About one in five Floridians is over 65 and the state also struggles with one of America's highest uninsured rates, at 10.7%, significantly above the 8% national average.
Brandi Alexander, chief engagement officer for the national end-of-life advocacy group Compassion & Choices said Latino residents have nearly double the uninsured rate of white Floridians. She noted there are good reasons for anyone to plan for their future health care needs.
"Nearly half of the population are people of color in Florida," Alexander pointed out. "A 2021 study found that the preventable mortality rate for Black individuals was 1.5 times higher than it was for their white peers."

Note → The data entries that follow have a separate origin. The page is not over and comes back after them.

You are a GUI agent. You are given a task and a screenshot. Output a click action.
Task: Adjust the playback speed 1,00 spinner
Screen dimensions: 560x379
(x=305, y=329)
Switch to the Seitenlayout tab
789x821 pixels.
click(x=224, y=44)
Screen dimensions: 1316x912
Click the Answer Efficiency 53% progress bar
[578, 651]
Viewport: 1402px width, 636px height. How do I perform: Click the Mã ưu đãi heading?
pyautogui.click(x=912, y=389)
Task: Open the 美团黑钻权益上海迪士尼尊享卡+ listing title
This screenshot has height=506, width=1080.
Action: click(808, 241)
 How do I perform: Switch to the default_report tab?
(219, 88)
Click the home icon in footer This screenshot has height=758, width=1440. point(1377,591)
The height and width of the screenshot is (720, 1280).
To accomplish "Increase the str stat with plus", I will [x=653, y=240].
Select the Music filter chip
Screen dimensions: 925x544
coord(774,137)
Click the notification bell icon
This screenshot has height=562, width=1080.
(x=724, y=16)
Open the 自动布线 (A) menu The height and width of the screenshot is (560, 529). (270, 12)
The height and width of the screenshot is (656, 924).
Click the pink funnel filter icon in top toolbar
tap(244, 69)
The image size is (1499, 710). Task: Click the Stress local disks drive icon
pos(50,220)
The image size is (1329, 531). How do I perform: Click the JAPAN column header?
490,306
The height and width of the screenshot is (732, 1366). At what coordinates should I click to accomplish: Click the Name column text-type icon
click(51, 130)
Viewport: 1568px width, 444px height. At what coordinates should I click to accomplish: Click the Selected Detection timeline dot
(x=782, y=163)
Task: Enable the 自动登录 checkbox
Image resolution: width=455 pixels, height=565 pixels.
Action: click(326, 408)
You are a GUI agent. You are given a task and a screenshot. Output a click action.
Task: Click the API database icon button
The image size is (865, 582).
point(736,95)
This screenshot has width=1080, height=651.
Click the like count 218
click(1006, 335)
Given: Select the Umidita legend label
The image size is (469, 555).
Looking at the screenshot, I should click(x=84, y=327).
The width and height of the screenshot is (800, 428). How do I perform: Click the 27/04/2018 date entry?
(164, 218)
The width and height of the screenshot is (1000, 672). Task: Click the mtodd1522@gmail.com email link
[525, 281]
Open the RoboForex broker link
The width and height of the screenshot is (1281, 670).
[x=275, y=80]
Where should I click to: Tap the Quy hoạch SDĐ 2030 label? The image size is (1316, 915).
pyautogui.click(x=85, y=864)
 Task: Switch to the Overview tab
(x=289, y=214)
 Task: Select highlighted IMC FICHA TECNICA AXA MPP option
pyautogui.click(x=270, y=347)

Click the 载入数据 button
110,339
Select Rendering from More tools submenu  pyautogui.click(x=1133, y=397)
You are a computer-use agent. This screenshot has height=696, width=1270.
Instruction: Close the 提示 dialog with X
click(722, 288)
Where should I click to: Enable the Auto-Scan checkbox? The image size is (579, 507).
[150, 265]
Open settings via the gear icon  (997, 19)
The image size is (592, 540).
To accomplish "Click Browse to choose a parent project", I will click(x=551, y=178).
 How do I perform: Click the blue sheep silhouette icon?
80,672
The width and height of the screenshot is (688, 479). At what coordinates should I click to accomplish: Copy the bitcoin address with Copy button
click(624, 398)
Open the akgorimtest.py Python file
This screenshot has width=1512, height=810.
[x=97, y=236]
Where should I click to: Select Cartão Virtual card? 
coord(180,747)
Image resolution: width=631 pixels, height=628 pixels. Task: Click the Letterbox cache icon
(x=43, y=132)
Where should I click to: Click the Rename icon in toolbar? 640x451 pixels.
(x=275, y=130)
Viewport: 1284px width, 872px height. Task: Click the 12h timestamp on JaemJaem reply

The annual awareness day encourages families to discuss and document their medical preferences before a crisis strikes. Florida's 52 licensed hospice organizations serve patients through hundreds of care teams statewide, according to state health data. Alexander emphasized clarifying care wishes can alleviate burdens on families and reduce preventable suffering.
Alexander added normalizing the conversations can empower patients and reduce disparities.
"The more we have tools and the more we normalize the conversation, we can start changing some of the negative stigma that comes with talking about death," Alexander stressed. "Because once you're talking about it and you know what options are available to you, you can then really advocate for yourself within the health care system - and that's how we really create change."
Free resources, including advance directive forms and multilingual guides, are available through the state health department and advocacy groups like Compassion & Choices.